Maya and my kid, part one

For many years, I worked for a publication that adored putting celebrities on the cover. Because I’ve always run my biz with a healthy sense of delusion, I was all, “Okay! I’ll get you some celebs!” and then I’d proceed to naively reach out to celebs to interview. Many of them ignored my requests. Happily, several of them agreed and I not only got to keep putting food on the table, but I also had some very interesting conversations with very interesting people.

At the very top of that list? Maya Angelou. She still ranks as my all-time favorite interview.

I wasn’t nervous. At first. But then her gate-keepers gave me a very long list of requirements for the conversation: I was to be sure to only address her as Dr. Angelou. I was to keep to a very strict 30-minute limit, not a single second more. I was only to discuss these very specific topics: A, B, and C. And so on.

Then I was kinda nervous. Was Dr. Maya Angelou a diva? I’d interviewed Hollywood A-listers who came with fewer requirements.

I made the call. That instantly-recognizable, full-of-compassion-and-wisdom voice answered. The voice of someone when you instantly know, at your very cellular level, you’re in the presence of someone utterly remarkable and unlike anyone you’ve ever met.

Now I was really nervous.

I stuck to my pre-approved script. “Yes. Dr. Angelou. Thank you for talking with me today. I’d like to discuss–”

She gently interrupted me. “Where are you calling from?”

I told her the name of the town, which fascinated her. It’s about two hours east of her home. She’d never heard of it. I mentioned the town has a backstory — Civil War-era lovers — and she wanted to hear it. I eyed the clock. I only had 30 minutes. And the origin of my town name wasn’t an approved topic.

I told her the story.

She asked more questions; I answered. Now we were down to 25 minutes.

Then she asked about me and my writing.

What was going on? She was genuinely interested, and as we talked, I started relaxing. She told me about moving to Winston-Salem, about how, even though she grew up in the south and traveled around the world, she knew she was meant to be there. “Everyone has a place they’re meant to be,” she explained. “Everyone has a place that’s home to them, even if they didn’t grow up there. For some people, it’s the beach. For others, it’s  the mountains. Me? I’m a foothill person.”
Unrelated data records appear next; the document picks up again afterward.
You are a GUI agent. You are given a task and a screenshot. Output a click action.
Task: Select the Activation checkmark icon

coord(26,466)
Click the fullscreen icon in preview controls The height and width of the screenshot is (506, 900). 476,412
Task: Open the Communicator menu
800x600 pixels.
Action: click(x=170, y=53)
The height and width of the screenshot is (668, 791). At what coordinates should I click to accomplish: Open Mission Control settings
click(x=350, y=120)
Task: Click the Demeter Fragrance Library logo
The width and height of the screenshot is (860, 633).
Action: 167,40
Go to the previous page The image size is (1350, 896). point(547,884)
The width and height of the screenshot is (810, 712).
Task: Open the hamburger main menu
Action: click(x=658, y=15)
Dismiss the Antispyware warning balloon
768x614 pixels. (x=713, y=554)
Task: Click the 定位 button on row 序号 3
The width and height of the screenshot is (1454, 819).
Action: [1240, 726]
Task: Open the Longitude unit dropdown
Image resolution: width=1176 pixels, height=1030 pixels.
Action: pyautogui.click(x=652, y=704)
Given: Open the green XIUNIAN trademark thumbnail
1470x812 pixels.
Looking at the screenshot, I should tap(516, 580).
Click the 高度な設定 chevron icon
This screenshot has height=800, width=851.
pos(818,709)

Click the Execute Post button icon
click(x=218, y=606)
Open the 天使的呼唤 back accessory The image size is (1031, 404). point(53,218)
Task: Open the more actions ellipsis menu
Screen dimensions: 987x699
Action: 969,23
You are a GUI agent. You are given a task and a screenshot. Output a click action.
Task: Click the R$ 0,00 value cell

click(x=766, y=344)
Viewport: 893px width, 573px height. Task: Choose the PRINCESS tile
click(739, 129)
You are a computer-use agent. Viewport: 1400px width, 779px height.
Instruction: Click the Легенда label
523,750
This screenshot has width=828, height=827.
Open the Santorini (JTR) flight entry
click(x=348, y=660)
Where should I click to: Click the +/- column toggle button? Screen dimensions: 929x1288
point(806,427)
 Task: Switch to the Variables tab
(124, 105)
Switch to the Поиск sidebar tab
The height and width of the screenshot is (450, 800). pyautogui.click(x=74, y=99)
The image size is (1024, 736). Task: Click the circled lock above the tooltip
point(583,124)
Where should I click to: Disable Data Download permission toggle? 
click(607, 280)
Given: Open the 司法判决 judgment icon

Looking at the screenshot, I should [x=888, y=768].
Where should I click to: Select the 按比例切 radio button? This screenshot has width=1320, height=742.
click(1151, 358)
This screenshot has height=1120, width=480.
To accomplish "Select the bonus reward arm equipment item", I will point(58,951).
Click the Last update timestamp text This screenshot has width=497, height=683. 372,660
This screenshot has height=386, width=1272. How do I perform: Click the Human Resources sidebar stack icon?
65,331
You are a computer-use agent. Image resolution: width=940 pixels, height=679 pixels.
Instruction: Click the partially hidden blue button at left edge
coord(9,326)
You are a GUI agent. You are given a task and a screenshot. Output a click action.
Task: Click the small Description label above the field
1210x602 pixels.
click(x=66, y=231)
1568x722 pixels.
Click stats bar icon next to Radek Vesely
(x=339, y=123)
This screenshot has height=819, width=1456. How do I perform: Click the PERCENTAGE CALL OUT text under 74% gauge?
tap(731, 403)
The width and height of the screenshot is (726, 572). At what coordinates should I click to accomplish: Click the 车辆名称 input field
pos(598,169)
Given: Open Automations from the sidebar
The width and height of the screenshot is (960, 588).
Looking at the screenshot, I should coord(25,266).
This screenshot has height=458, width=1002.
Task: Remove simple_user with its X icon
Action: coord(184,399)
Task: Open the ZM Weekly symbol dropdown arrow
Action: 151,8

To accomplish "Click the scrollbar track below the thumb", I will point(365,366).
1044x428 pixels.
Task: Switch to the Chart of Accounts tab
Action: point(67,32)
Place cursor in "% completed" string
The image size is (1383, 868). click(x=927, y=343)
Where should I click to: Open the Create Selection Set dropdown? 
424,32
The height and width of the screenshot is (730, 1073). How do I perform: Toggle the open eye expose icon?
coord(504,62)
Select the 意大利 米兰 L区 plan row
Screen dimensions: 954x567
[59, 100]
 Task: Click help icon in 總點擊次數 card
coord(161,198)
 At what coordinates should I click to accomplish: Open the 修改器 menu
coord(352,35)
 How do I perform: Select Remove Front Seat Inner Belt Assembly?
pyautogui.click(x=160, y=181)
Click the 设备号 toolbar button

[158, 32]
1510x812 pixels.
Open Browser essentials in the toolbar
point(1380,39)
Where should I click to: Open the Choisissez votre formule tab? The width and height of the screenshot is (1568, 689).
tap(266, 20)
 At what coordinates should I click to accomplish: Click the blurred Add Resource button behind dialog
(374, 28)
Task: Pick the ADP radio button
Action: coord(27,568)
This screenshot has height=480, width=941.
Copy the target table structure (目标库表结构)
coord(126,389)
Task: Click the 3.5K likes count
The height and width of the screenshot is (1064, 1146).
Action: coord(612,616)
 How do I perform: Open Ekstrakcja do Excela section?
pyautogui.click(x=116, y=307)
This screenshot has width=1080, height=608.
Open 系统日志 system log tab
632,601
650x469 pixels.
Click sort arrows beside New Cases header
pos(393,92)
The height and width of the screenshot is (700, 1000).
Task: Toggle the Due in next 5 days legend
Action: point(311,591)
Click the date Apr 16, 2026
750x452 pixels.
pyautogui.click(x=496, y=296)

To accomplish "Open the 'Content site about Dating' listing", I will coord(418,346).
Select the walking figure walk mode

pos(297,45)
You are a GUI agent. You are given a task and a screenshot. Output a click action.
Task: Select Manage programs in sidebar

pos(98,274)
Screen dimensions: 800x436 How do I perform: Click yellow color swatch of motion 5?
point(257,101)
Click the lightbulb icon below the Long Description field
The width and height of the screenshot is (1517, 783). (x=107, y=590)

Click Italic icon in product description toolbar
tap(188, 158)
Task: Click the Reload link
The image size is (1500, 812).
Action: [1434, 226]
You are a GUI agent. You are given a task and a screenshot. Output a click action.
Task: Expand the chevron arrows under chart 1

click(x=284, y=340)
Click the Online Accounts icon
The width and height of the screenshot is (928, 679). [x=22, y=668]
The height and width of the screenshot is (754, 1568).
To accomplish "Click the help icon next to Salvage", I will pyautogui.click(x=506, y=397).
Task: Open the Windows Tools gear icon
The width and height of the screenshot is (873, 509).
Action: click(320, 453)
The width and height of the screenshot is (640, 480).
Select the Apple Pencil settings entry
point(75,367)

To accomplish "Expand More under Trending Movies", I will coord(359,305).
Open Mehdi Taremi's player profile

Eventually, we segued into the topic of my article, and naturally, she was amazing. I even got one question in that stopped her completely.

“I’ve never been asked that before,” she said thoughtfully. “What an incredible question.”

(Do I need to tell you that my head about exploded right then?)

At the end of the conversation, she said, “You should come visit. Bring your family. I have a pool.”

At the time, I thought she was being polite, and I thanked her for the offer. I assumed she was just being courteous.

Until the phone rang six weeks later.

Read part two here.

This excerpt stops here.